| Exercise details |
Leaving out the pictures, print exactly the lines from the one holding "Zoom in horizontally on the frequency axis" to the last line of the entries below, both included, and nothing more.

| Listed entries |
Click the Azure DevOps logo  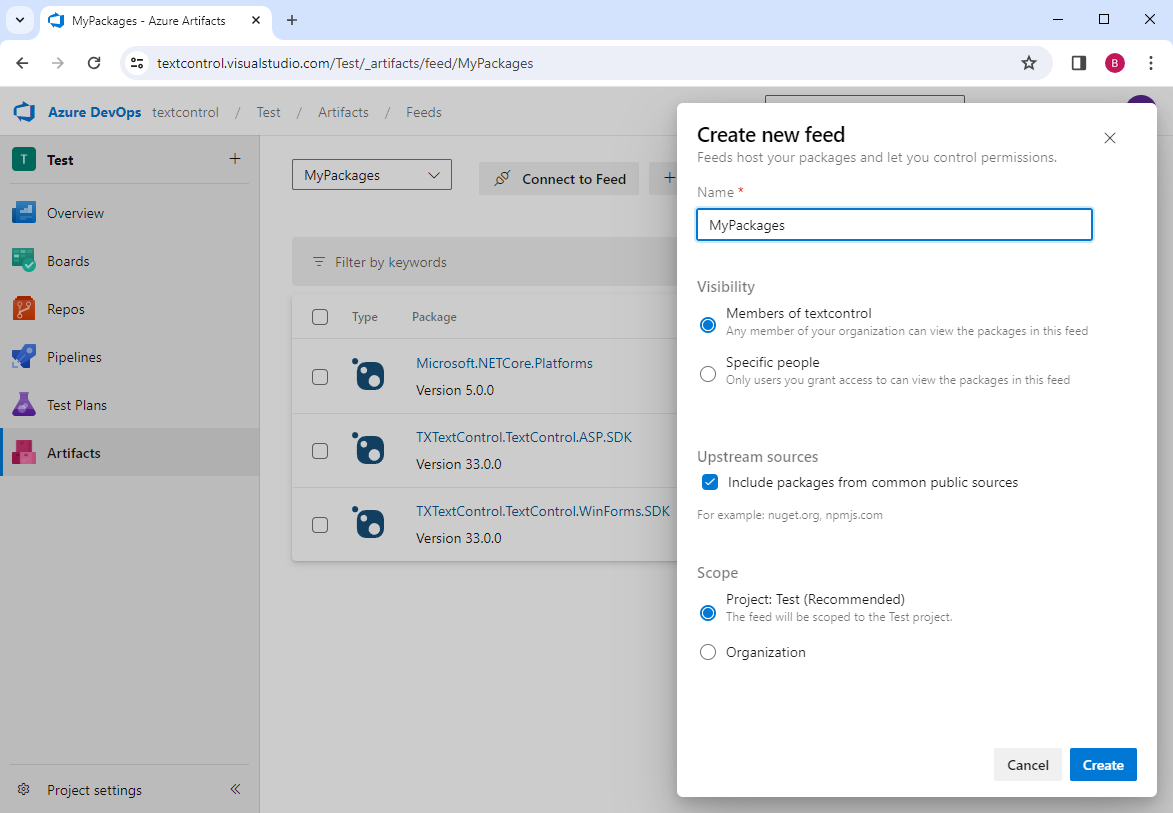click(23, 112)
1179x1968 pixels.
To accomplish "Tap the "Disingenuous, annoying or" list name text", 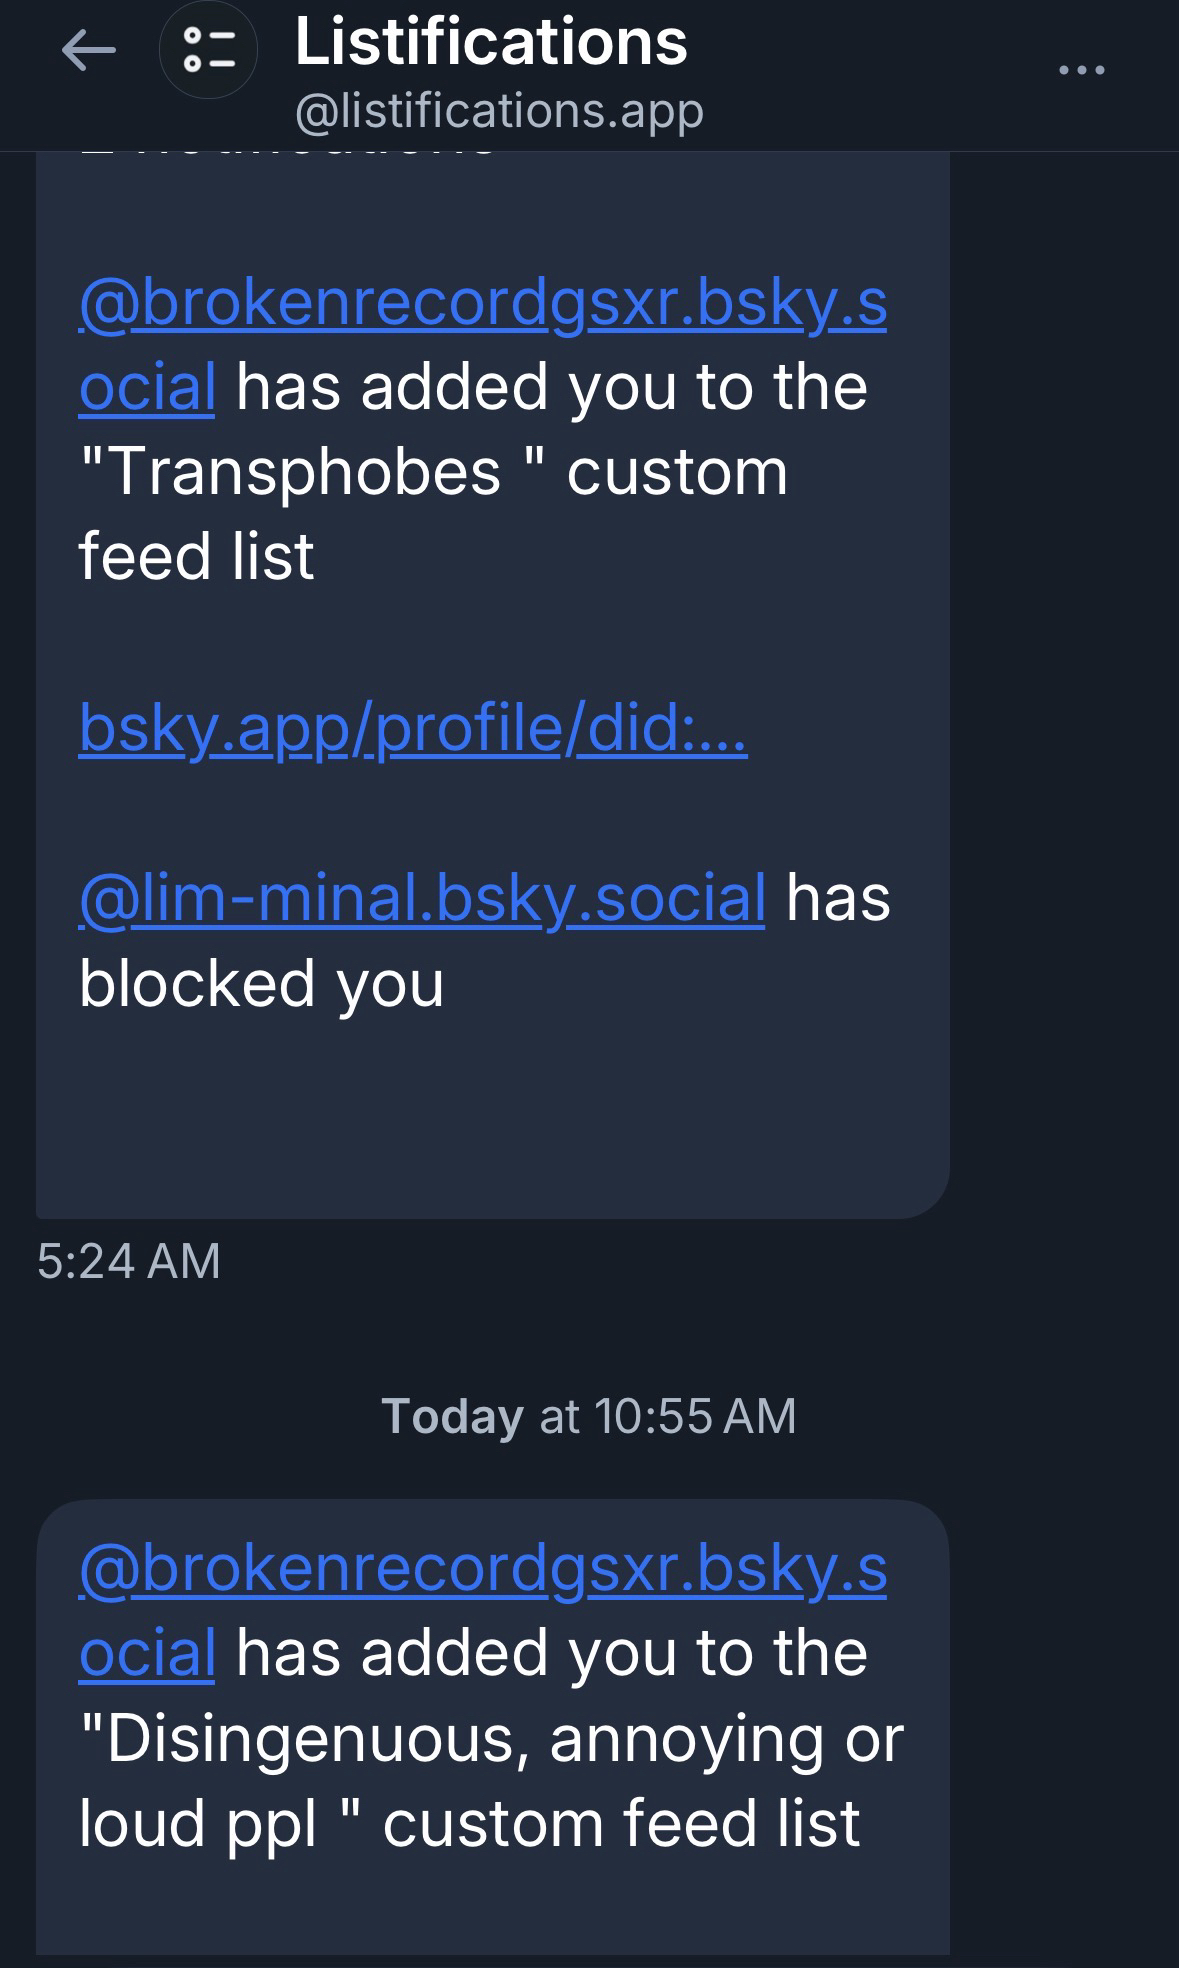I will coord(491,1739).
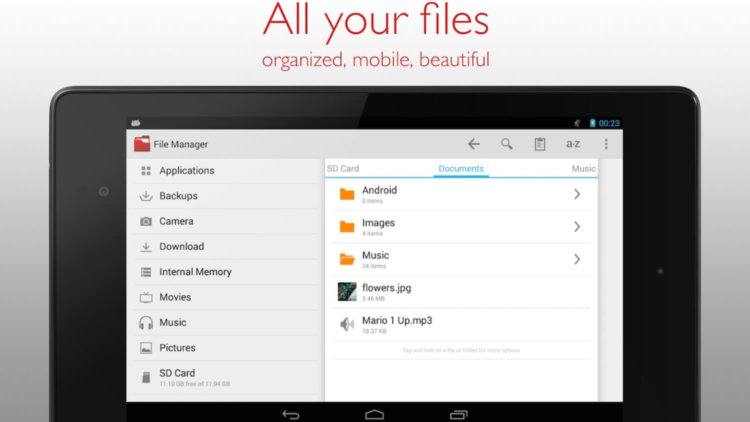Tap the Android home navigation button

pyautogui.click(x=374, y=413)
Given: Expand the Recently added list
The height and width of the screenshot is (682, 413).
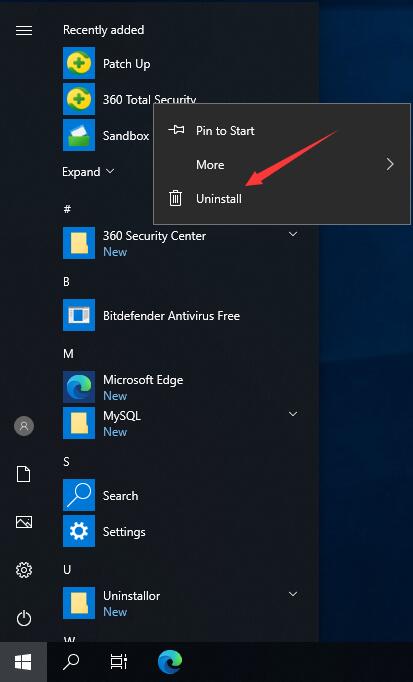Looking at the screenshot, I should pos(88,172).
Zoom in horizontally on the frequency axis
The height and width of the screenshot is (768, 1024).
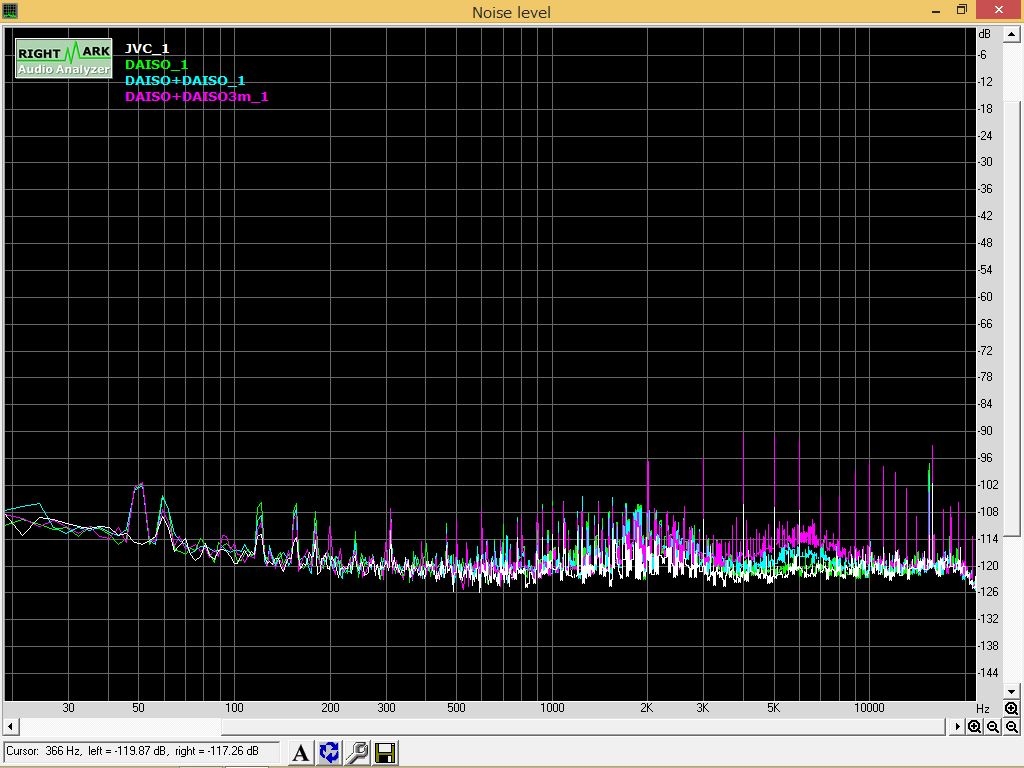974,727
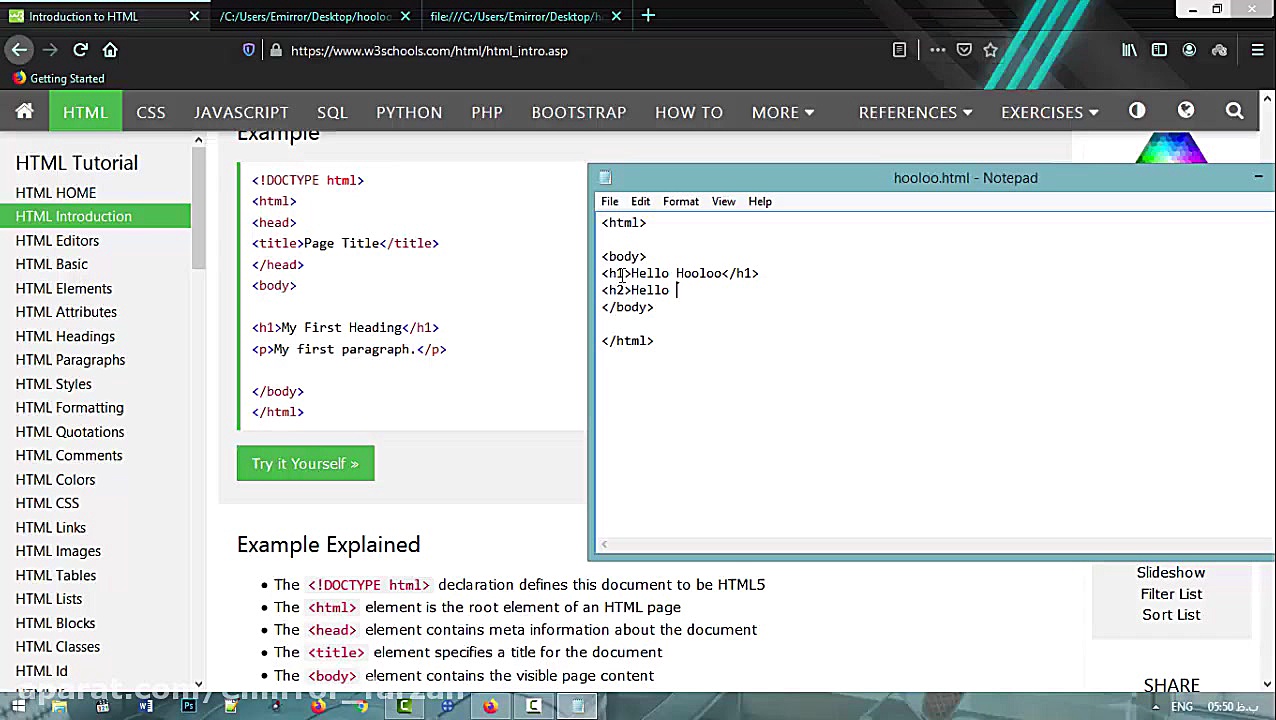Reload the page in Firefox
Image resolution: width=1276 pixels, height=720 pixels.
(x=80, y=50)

| Finished task |
Zoom in horizontally on the frequency axis
The height and width of the screenshot is (768, 1024).
974,727
Reload the page in Firefox
Image resolution: width=1276 pixels, height=720 pixels.
(x=80, y=50)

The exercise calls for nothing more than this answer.